QAMISHLI, Syria (North Press) – The European Court of Human Rights (ECHR) fined on Tuesday Turkey 12,250 euros ($12,940) for forcing a Syrian refugee to sign a document that said he was returning voluntarily.
The court ordered Turkey to pay around 12,250 euros ($12,940) including costs and expenses to Muhammad Fawzi Akkad. The court said that the man was forced to sign a document he didn’t understand at first, according to the Reuters news agency.
Avin Juma, an administrator official at the Human Rights Organization of Jazira region, told North Press that the return of refugees from Turkey will be by force. They will not be returned to their original cities and homes, but to settlements that were built in places whose residents were forced to flee and leave their property.
On May 5, Turkey’s Interior Minister Suleiman Soylu revealed his country’s intention to build about 250,000 homes in northern Syria, as part of a plan to return Syrian refugees.
The Turkish President Recep Tayyip Erdogan was quoted as saying, “we are preparing a new project for the voluntary return of one million Syrians who are in our country as guests.”
Juma’a described this project as settlement, as it would create strife and hatred among the Syrians themselves.
Mustafa Abdi, the administrator official of the Violations Documentation Center in North and East Syria, told North Press that the settlement construction project that Turkey claims is “Part of its plan to create a real manipulation of the social structure of the region’s population.”
“These settlements are a blow to the social structure. It has catastrophic consequences and will increase the state of national and sectarian extremism and hate speech,” according to Abdi.

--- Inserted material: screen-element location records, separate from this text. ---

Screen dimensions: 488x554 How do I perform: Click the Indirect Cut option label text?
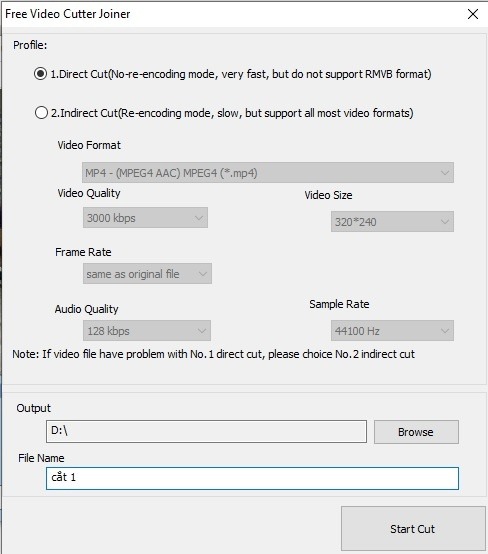tap(232, 113)
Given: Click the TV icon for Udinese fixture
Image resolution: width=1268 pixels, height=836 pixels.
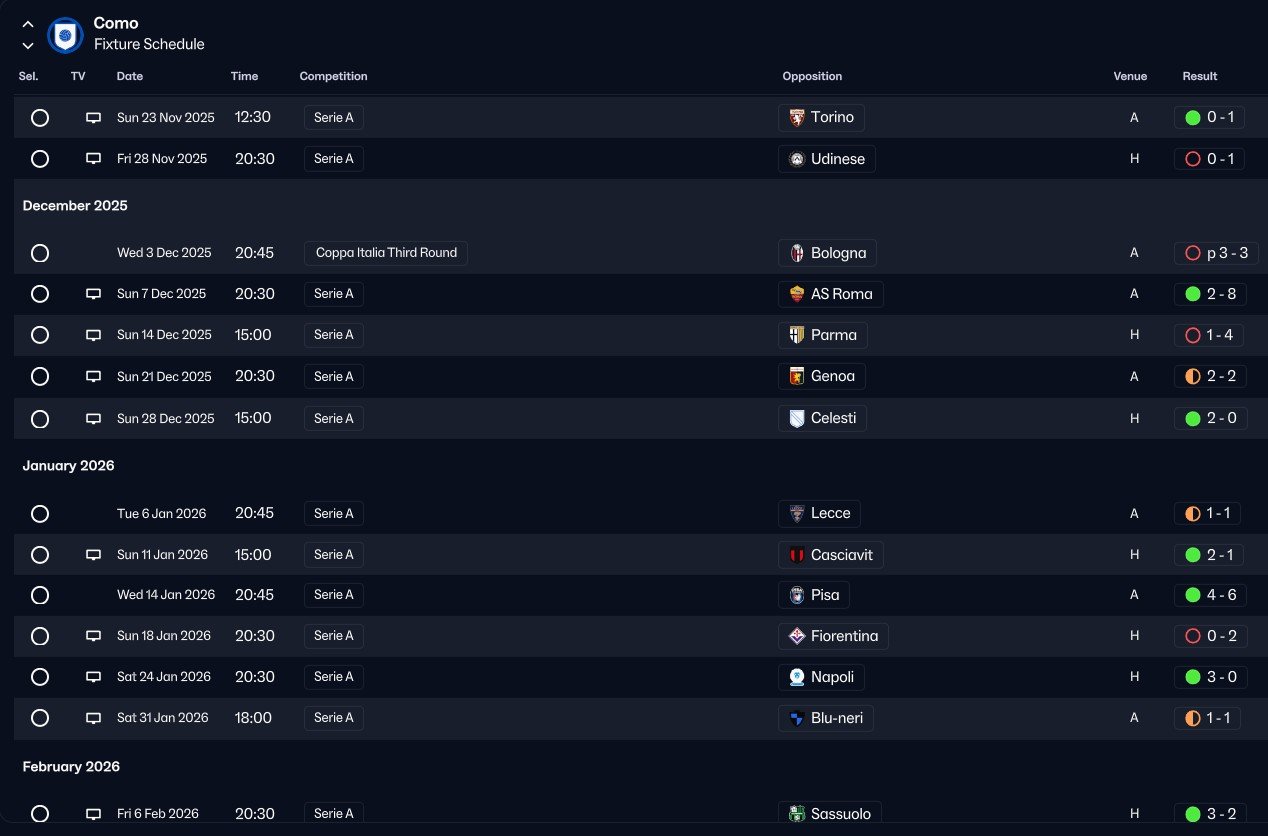Looking at the screenshot, I should coord(93,159).
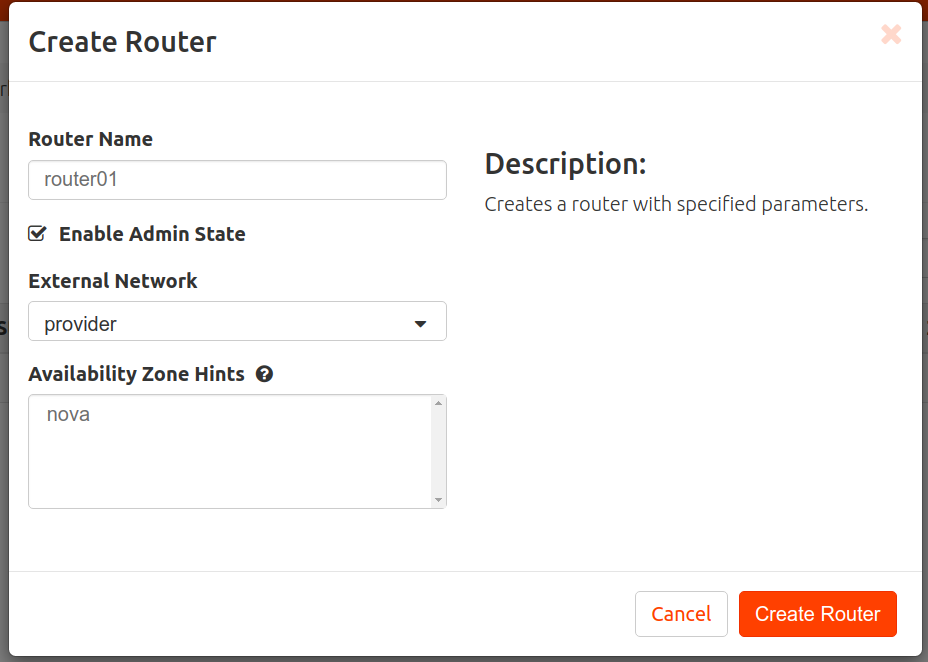Click the Description section heading
The width and height of the screenshot is (928, 662).
565,163
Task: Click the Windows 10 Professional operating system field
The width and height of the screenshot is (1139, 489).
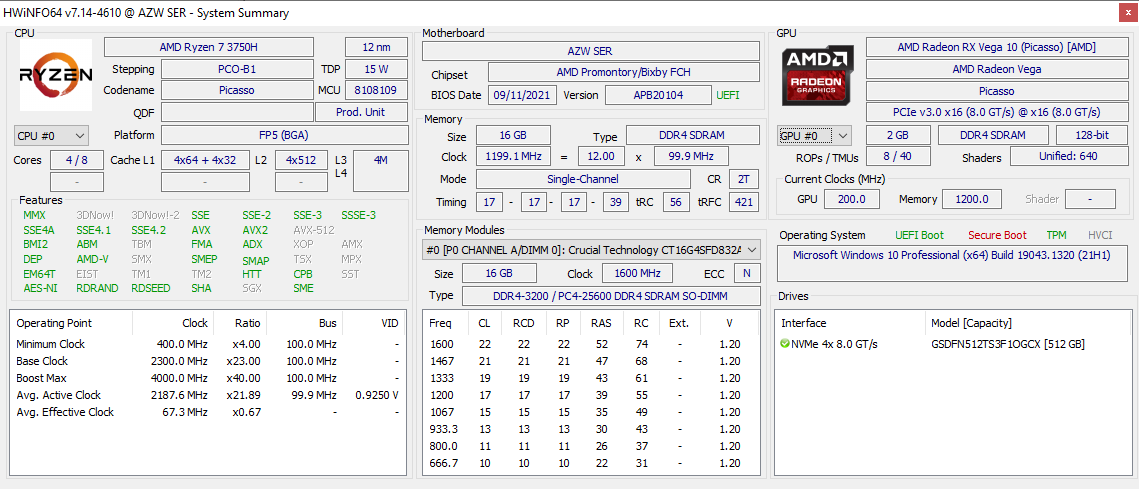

Turkey’s project is based on seizing the land and property of the displaced from those areas. Turkey will then turn them into homes inhabited by others. The refugees are forced to do so, Abdi said.
Turkey plans to build 240,000 housing units in regions of Syria under its control, Interior Minister Suleiman Soylu announced on Saturday during a visit in the region of Tal Abyad in northern Syria.
Soylu met with tribal leaders around Tal Abyad and highlighted Turkey’s willingness to help Syrian refugees “return voluntarily” to Syria, citing the 60,000 housing units recently built by Turkish NGOs in Idlib governorate in northwest Syria.
Abdi called on the European Union to move and pressure Turkey to correct the defect it committed, stop its bad project, adding that the EU should not turn a blind eye to this project, which amounts to be war crimes.